A new organisation has been established called the HomeOwnership Alliance. It offers practical, independent advice to its members to help them get a good deal when buying a property. It also servve as a lobby to advance the cause of home ownership.
Their first report, The Death of a Dream, has the following findings:
- Owner occupation in the UK has fallen to the lowest level since 1988 – the lowest for 24 years.
- Homeownership peaked in 2002, before the financial crisis, which has accelerated the rate of decline. The decline is not a short term blip caused by recession, but a long term trend exacerbated by the recession.
- The homeownership rate across the UK has fallen from a peak of 69.7% in 2002 to 64.7% – a drop of 5 percentage points.
- There are 1.4 million fewer homeowners than there would be if homeownership levels had not gone into decline – the million missing homeowners.
- There is now a “homeownership gap” of approximately 20% between those who want to own their own home and those that actually do. That means there are about 5m households who want to own their home, but don’t.
- If current trends continue, by 2016 there will be 2.4m fewer homeowners than if homeownership rates hadn’t fallen.
- Britain is no longer a nation of homeowners, with homeownership rates well below the EU average, and ranking just 17th out of 27 EU countries, below Bulgaria, Ireland, Italy and Romania.
The aspiration is a strong as ever.
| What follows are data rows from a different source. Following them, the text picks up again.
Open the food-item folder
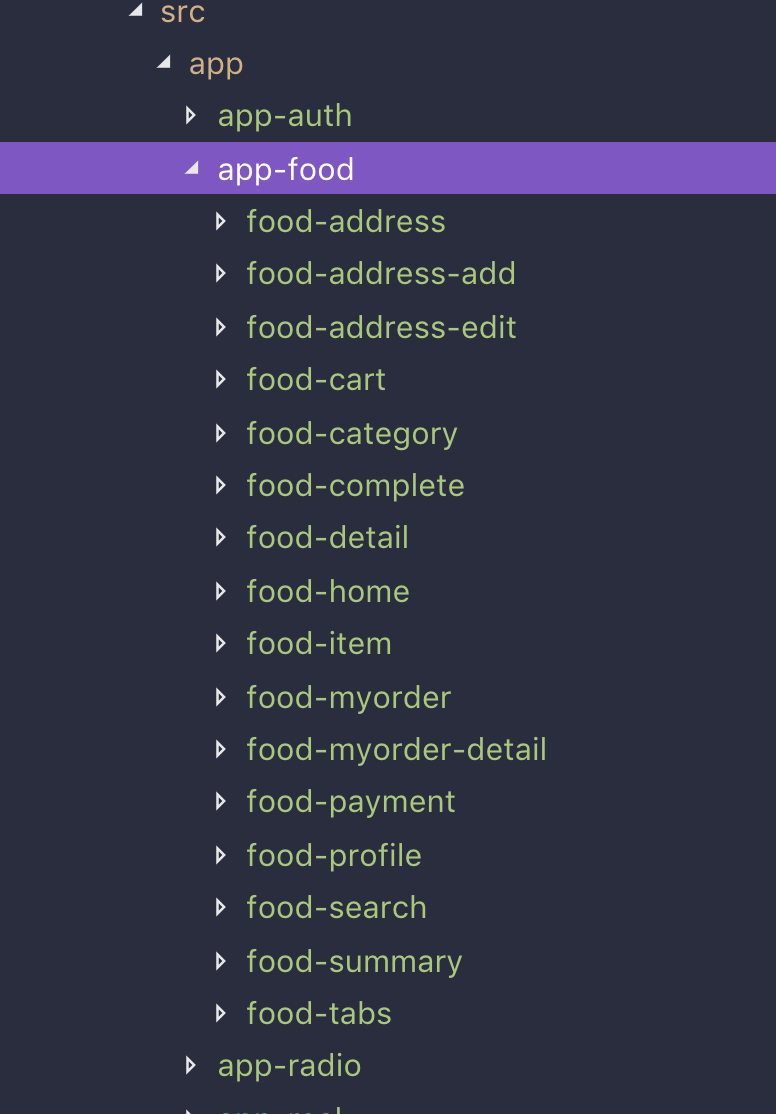776x1114 pixels. click(319, 644)
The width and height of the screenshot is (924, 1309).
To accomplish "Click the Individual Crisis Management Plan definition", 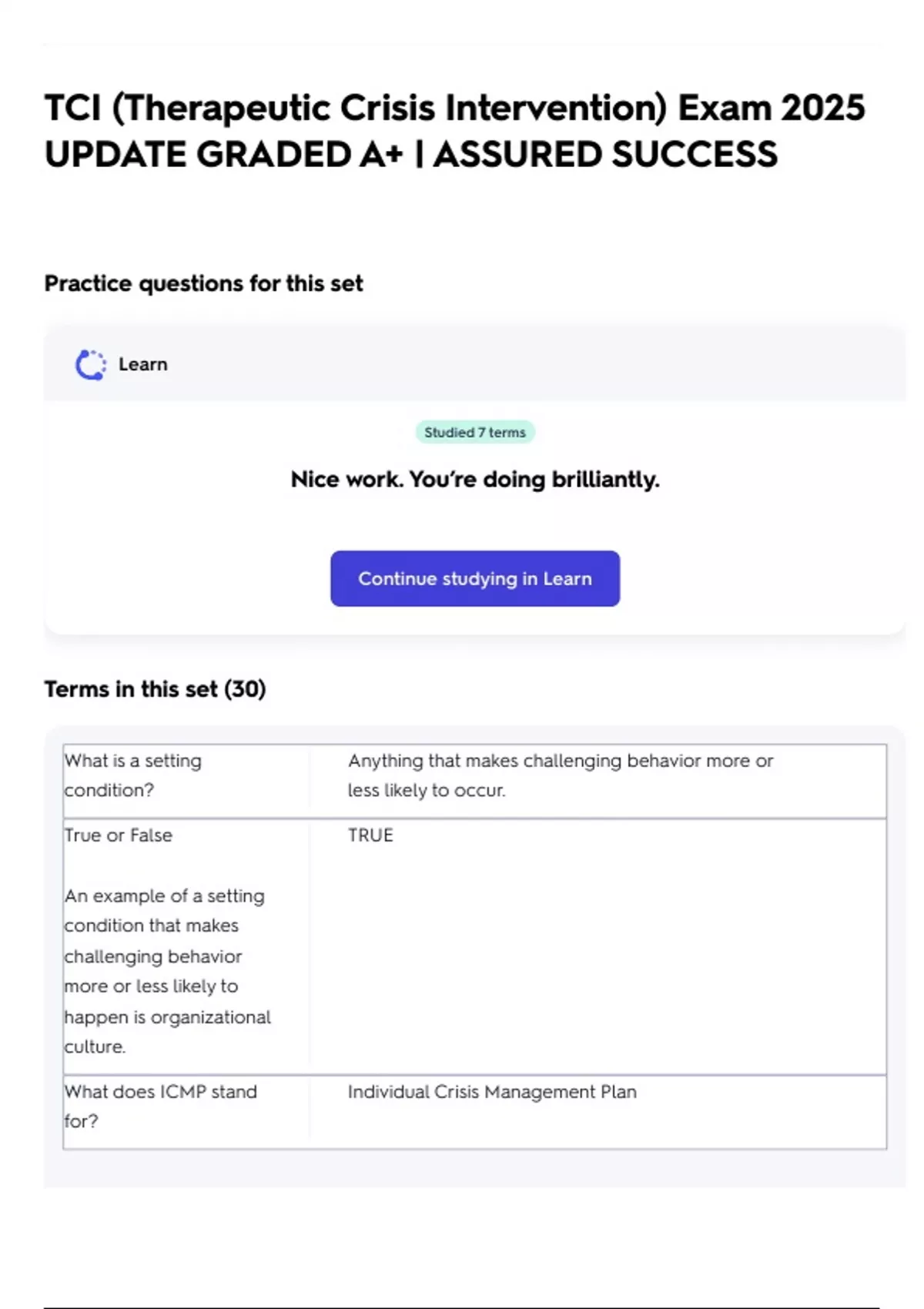I will tap(492, 1092).

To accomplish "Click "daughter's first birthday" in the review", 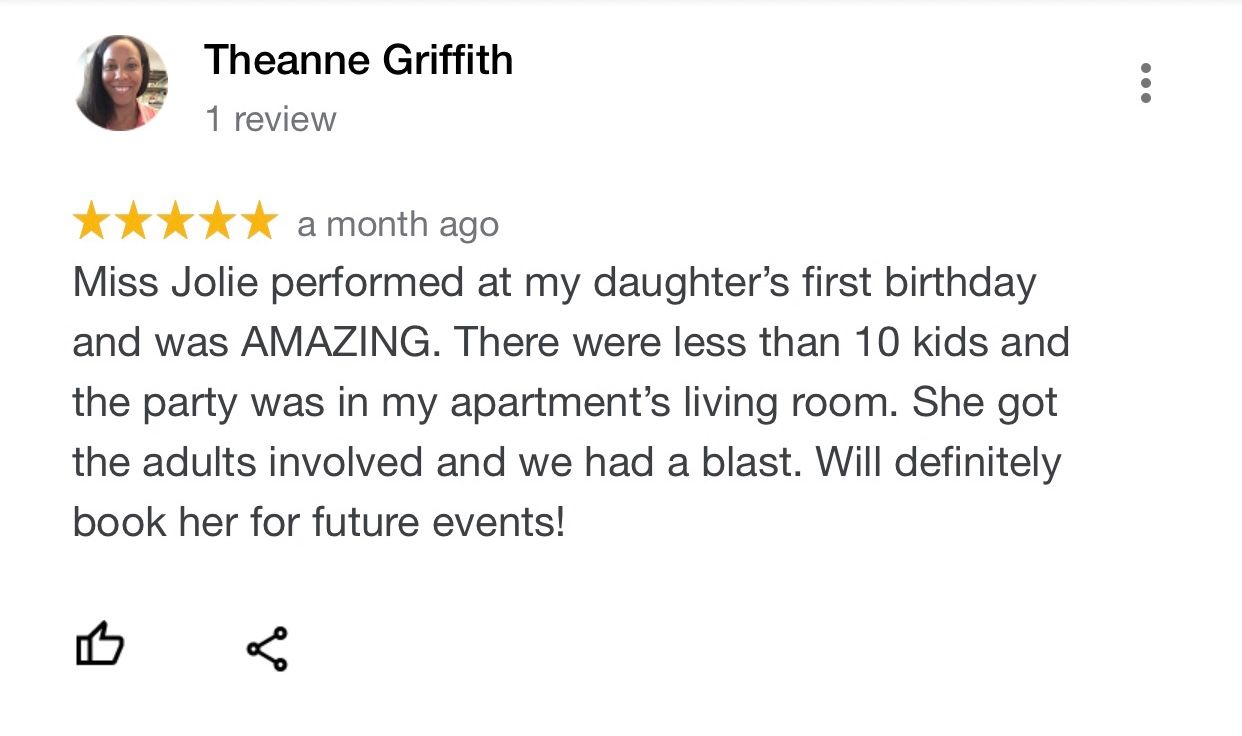I will [814, 283].
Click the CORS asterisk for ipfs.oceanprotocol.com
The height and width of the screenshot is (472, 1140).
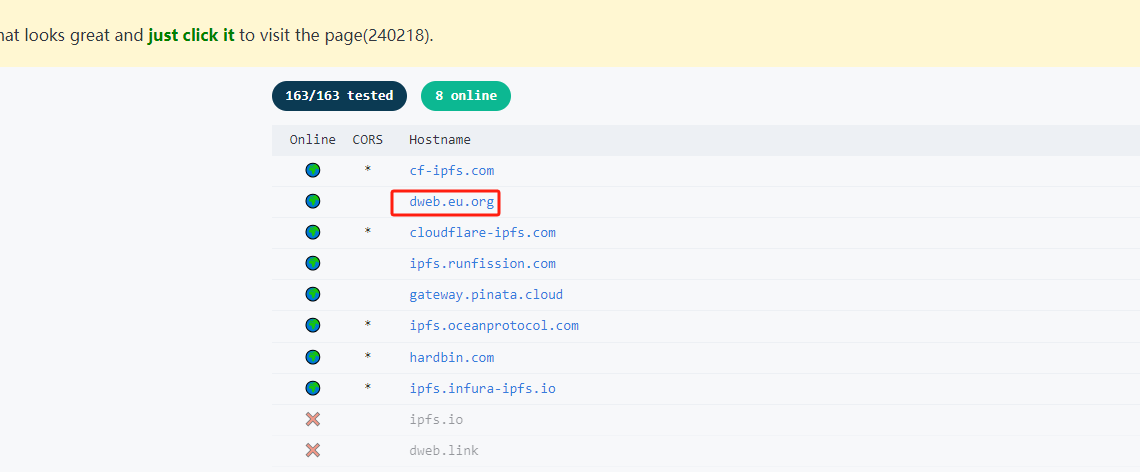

The last British Social Attitudes survey found that 86% want to own their own home. This is not just a middle class preoccupation. The figures also show that 58% of local authority tenants and 61% of Housing Association want to own.
The challenge, but also the political opportunity, presented by these figures is obvious. The revival of the Right to Buy is an important start but the Government must consider how they can go further.